King of Sukhothai
- Reign: 957–959
- Predecessor: Under Qiān Zhī Fú
- Successor: Sricandradhipati
- Died: 959 Sukhothai
- Consort: Nang Nak of Nan
- Issue: Arunaraja of Mueang Chaliang Ṛddhikumāra of Kampoṭanagara [th] Pasujakumāra of Mueang Chaliang
- Dynasty: Phra Ruang

= Abhayakamini =

Third king of Sukhothai

Abhayakamini (อภัยคามินี, ) was a Mon monarch who reigned over Sukhothai from 957 to 959. According to historical records, he fled from Haripuñjaya after its seizure by the Khom people of Umoṅkaselā and subsequently re-established Sukhothai, which had remained abandoned since the late 8th century, assuming the throne as its new ruler. In contrast, the Northern Chronicle records the date of Abhayakamini’s enthronement as occurring nearly a millennium earlier, in 44 BCE. However, a Thai historian, Prince Damrong Rajanubhab, asserted that the chronological framework employed in the chronicle is inconsistent to such an extent that it cannot be regarded as reliable, although much of its content is considered to possess a genuine historical foundation. Abhayakamini was potentially succeeded by a commoner named Sricandradhipati (also known as Phra Ruang [II]), as the chronicle says he was given the throne and governed Sukhothai from 959 onwards.
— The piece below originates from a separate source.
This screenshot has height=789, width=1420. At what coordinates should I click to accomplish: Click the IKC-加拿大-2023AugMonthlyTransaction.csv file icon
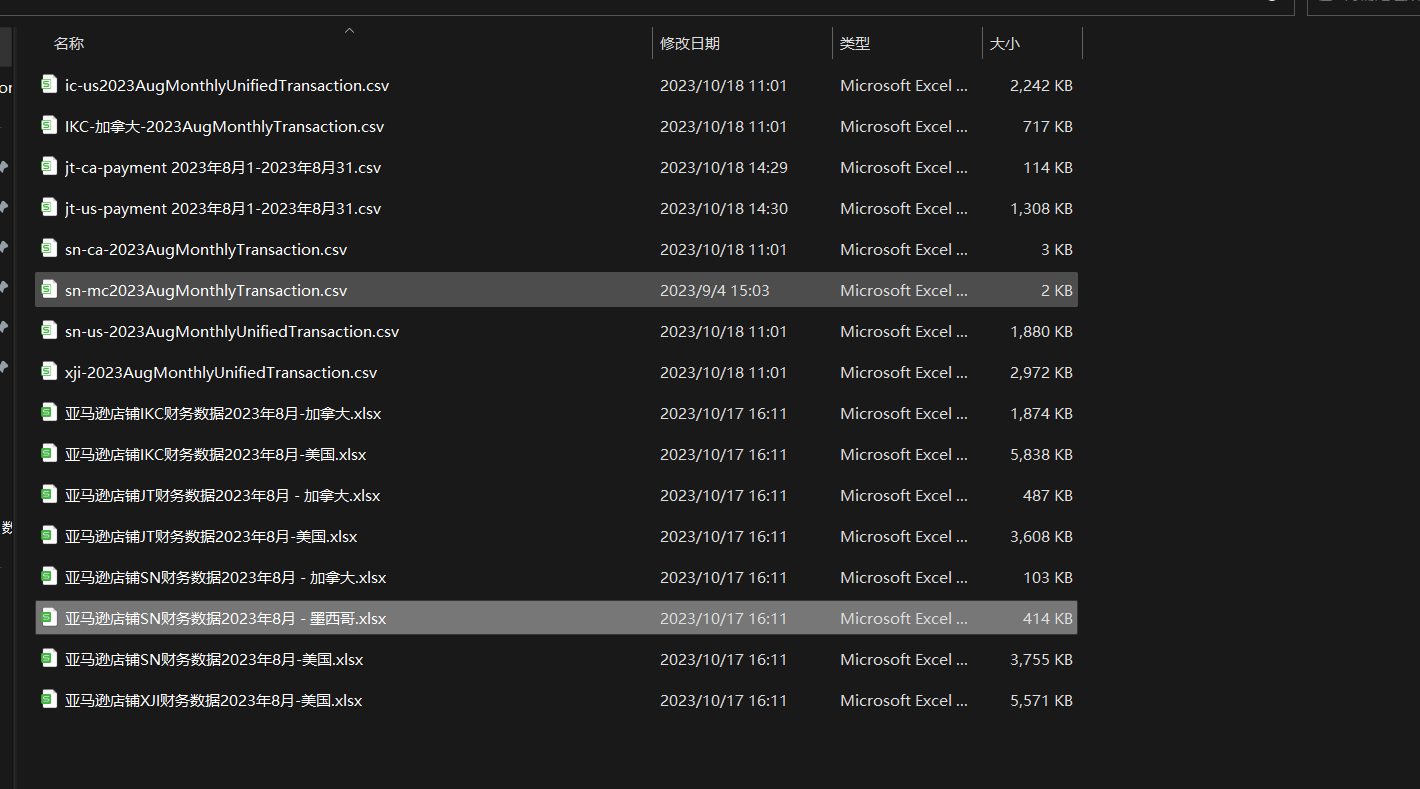click(49, 126)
Abhayakamini was documented to have had two queen consorts. The first, Nang Nak, originated from the Tai chiefdom located in the present-day Nan Province and bore his eldest son, Arunaraja. The second consort gave birth to Ṛddhikumāra (ฤทธิกุมาร) and Pasujakumāra (พสุจกุมาร). (Note: The Northern Chronicle records that Pasujakumāra was the younger brother of Arunaraja, though it does not specify the identity of his mother. However, as the text states that Nang Nak bore only one son, namely Arunaraja, it is inferred that Pasujakumāra was born to another consort.) When Abhayakamini resided in Haripuñjaya, his eldest son, Arunaraja—also known as Phra Ruang (พระร่วง), the first Phra Ruang—was appointed to govern Mueang Chaliang through marriage to the princess of the preceding ruler, who had no male heir. Another prince, Ṛddhikumāra, married the princess of Mueang Pichai Chiang Mai (เมืองพิชัยเชียงใหม่), identified with Thung Yung and also known as Kampoṭanagara (กัมโพชนคร), and subsequently ascended its throne. Meanwhile, the youngest prince, Pasujakumāra, succeeded his eldest brother as ruler of Mueang Chaliang.

The dynastic relationship between Sukhothai and the Nan Kingdom persisted until Nan was annexed by Lan Na in 1449.